House Republicans just removed Rep. Liz Cheney of Wyoming from leadership for demanding that the GOP unambiguously repudiate Trump’s “big lie” about the election, admit to his culpability for the Jan. 6 insurrection and fully commit to respecting future democratic outcomes.
This removal, which was spearheaded by House Minority Leader Kevin McCarthy (R-Calif.), is supposed to allow the GOP to move on and “unite.”
But Taylor told CNN that McCarthy is kidding himself. “My message to him is that the civil war within the GOP is not ending," Taylor said. "Today, it is just beginning.”
The group threatening a third party reportedly contains more than 100 Republicans, including numerous former elected officials. They will release an open letter on Thursday demanding specific changes from the GOP, while warning:
When in our democratic republic, forces of conspiracy, division, and despotism arise, it is the patriotic duty of citizens to act collectively in defense of liberty and justice.
On CNN, Taylor elaborated, vowing that his group will keep “defending the good Republicans out there,” citing defenders of democracy such as Rep. Adam Kinzinger (R-Ill.), while “opposing the radicals” with third-party challenges.
This effort would be electorally doomed, as David Jolly explains. But that doesn’t render the broader project of challenging the GOP useless. The fact is we need as many right-leaning voices as possible calling out ongoing GOP radicalization even if they don’t gain power.
Of course, there are other objections one might pose. It’s true, for instance, that people such as Taylor and Cheney are hardly good spokespeople for democracy.
Taylor was an official in the same Department of Homeland Security that separated families. And as Adam Serwer argues, Cheney is associated with the stoking of Islamophobia and assaults on the rule of law linked to the war on terrorism, which helped till the ground for the GOP’s escalating descent under Trump.
Or as Jeet Heer notes, “it’s a problem that the opposition to this being led by the Cheney wing of the GOP. A good cause deserves better advocates.”
This is all true. But we don’t have our choice of better advocates among Republicans. This is inherent to the current problem. And as bad as their records are, we need center-right voices who are willing to flatly articulate the principle that accepting democratic electoral outcomes is a precondition for a functioning liberal democracy.
We may disagree vehemently with Taylor and Cheney about what constitutes legitimate use of the state power that elections place in officials’ hands and even about what it means to uphold the rule of law itself. But if they will accept it when our vision of these things prevails in elections, that’s something we want in a center right.
Relatedly, it’s often pointed out that the democratic commitments of such center-rightists are shallow. They won’t forcefully criticize GOP voter suppression and other anti-majoritarian tactics, so functionally they look the other way while Republicans put in place machinery to stay in power in defiance of popular majorities, or worse, to try to invalidate future elections.
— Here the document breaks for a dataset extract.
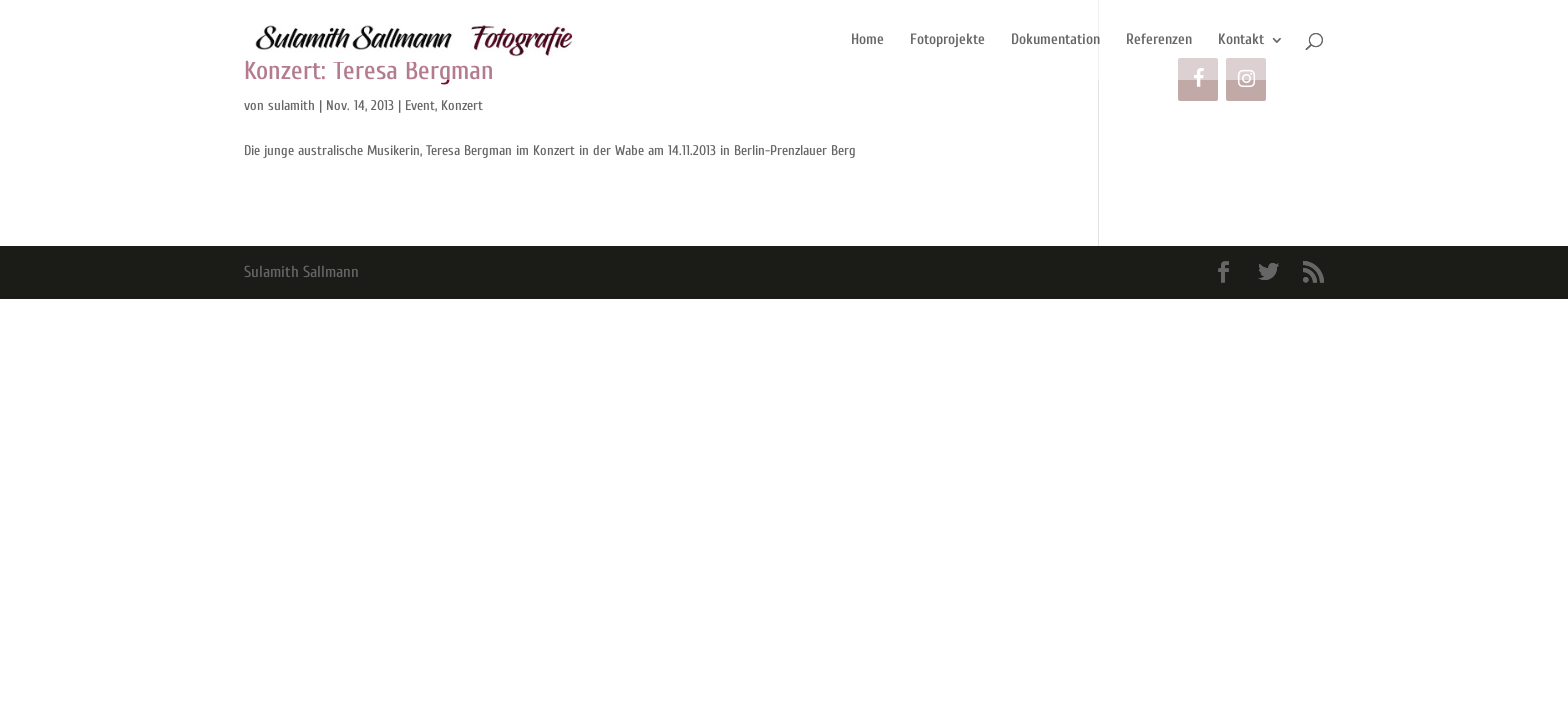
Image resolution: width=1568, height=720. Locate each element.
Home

That may be. But here again, if our vision of these things prevails through legitimate democratic processes — if, say, Democrats win elections and pass state or federal protections and expansions of voting rights — they will presumably accept this outcome. They may fight such outcomes in court, which we would despise and oppose — but if they lose, they’ll presumably accept that, too.
Obviously there might come a point at which such Republicans’ countenancing of anti-majoritarian tactics could render their democratic commitments useless for any pro-democracy alliance. But I don’t think we’re there yet with people like Taylor and even Cheney, given her most recent stances.
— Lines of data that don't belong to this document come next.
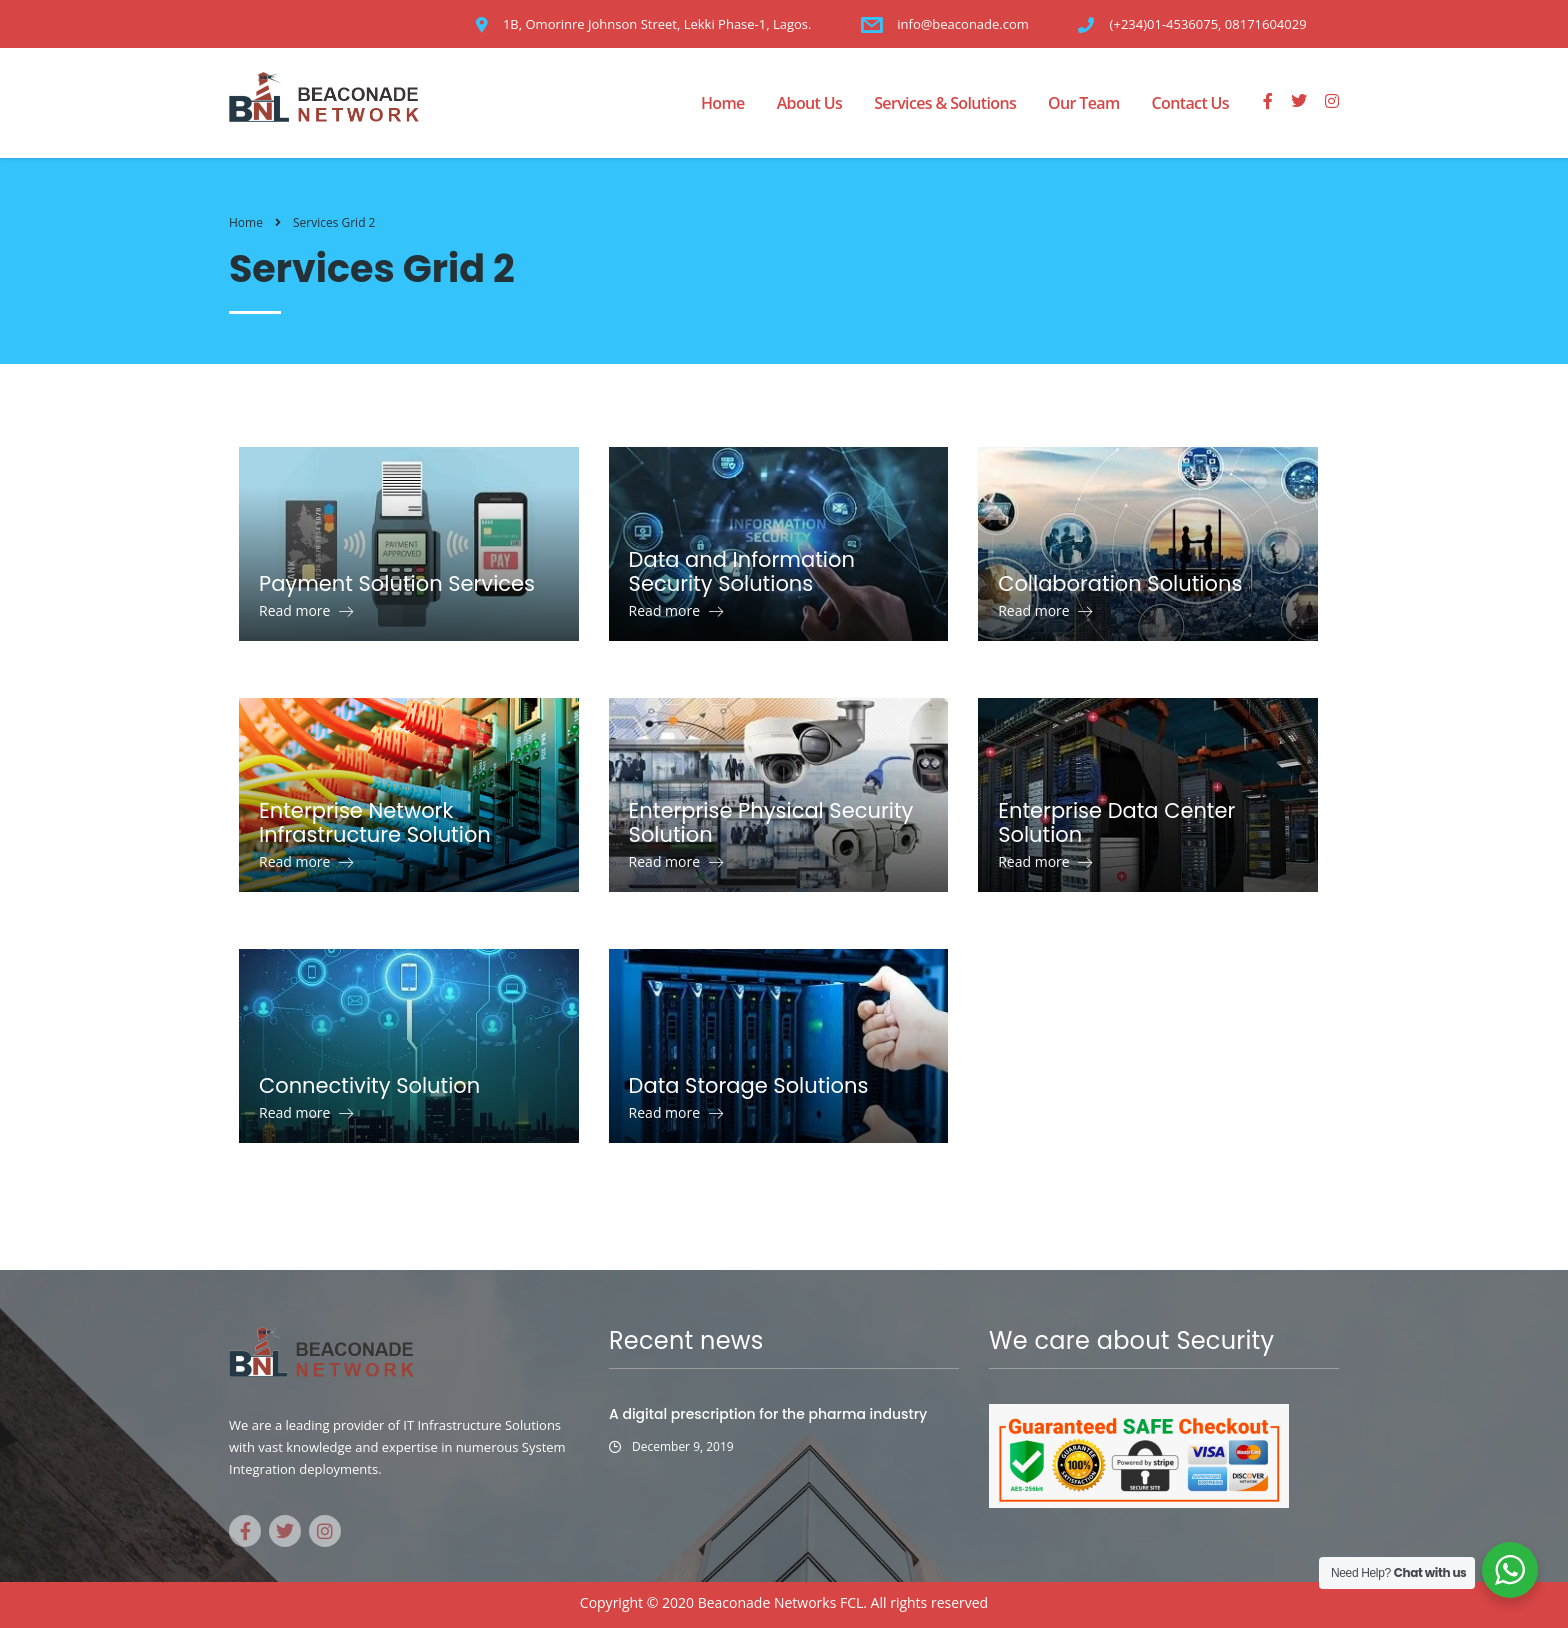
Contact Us (1190, 103)
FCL (851, 1602)
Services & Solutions (945, 103)
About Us (810, 103)
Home (723, 103)
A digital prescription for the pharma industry (768, 1414)
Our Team (1084, 103)
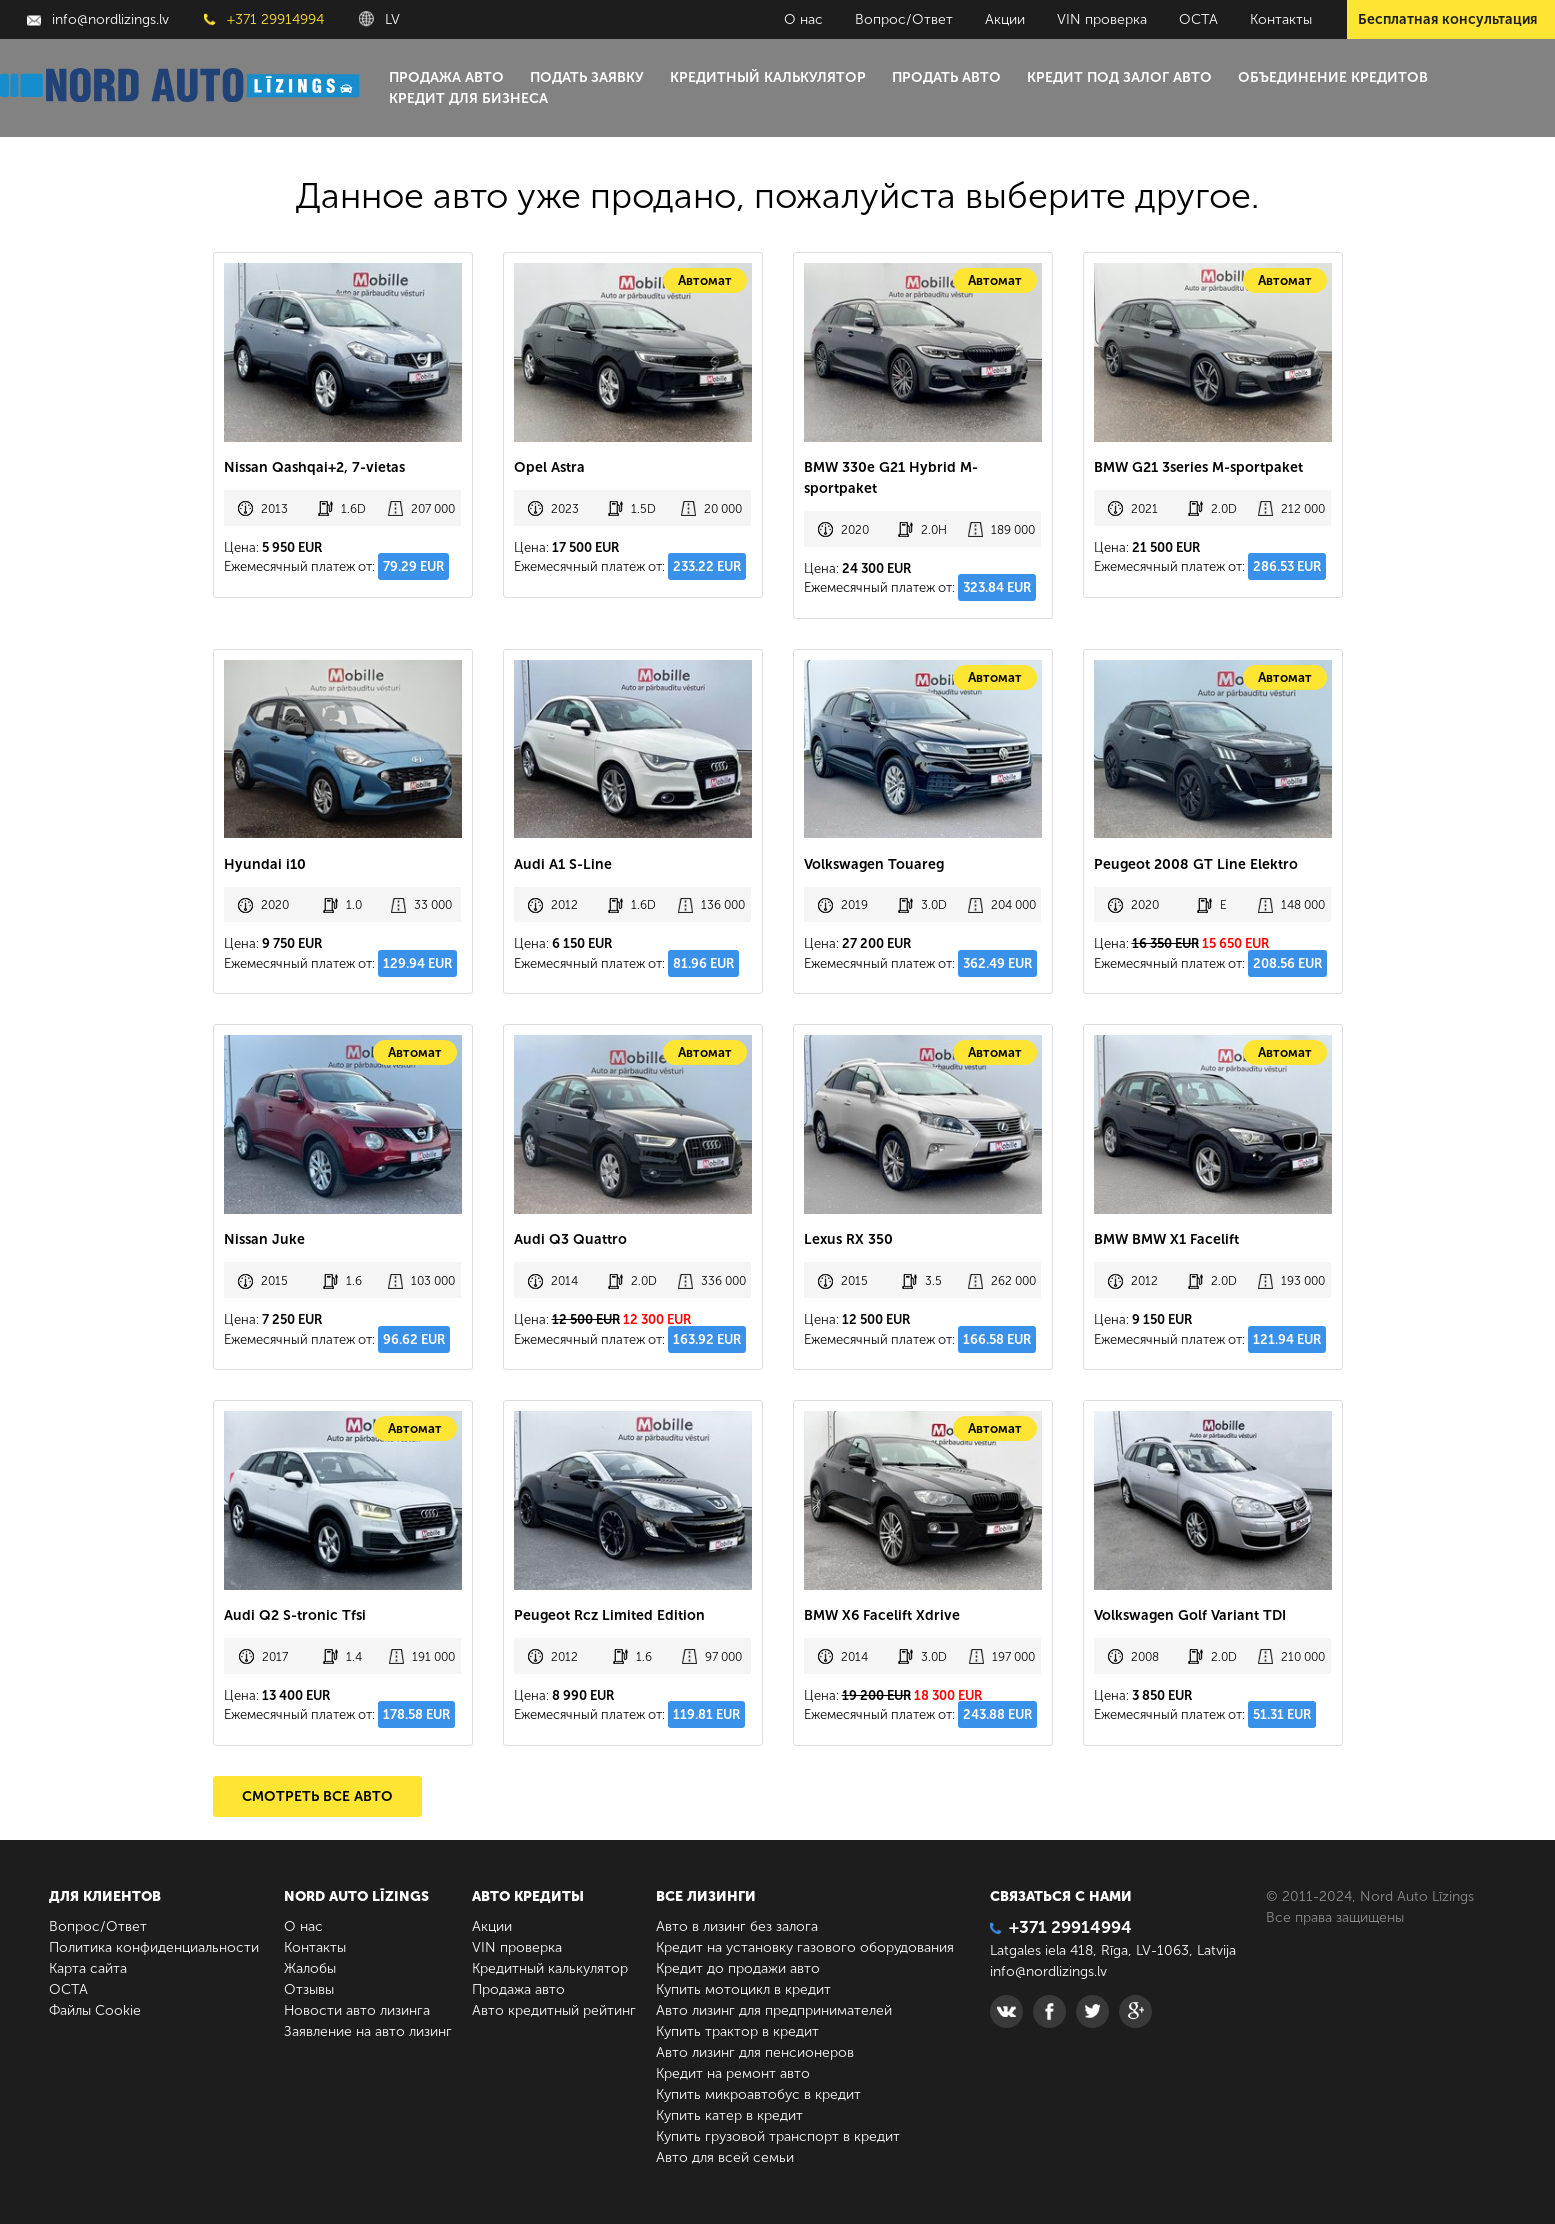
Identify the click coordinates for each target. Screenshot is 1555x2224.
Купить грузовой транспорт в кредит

What’s more, there’s utility to what they’re doing. Anything that draws more media attention to the ongoing GOP plunge into authoritarianism can only help.
Indeed, this sort of center-right criticism may even prod both-sides-oriented media figures to feel more obligated to highlight the big unvarnished truth about this moment, that only one party — the GOP — poses a real threat to ongoing democratic stability.
To be clear, none of this is sufficient to winning future elections or generating the spine among Democrats to push through major reforms, which would do far more to protect democracy than any center-right challenge will. But we need whatever semblance of a functional pro-democracy center-right we can scrounge up.
On CNN, Taylor said: “The one place we are united with Democrats right now is in defending our democracy.” Unfortunately, when it comes to center-right voices willing to say this, right now we don’t have the option of being particularly choosy.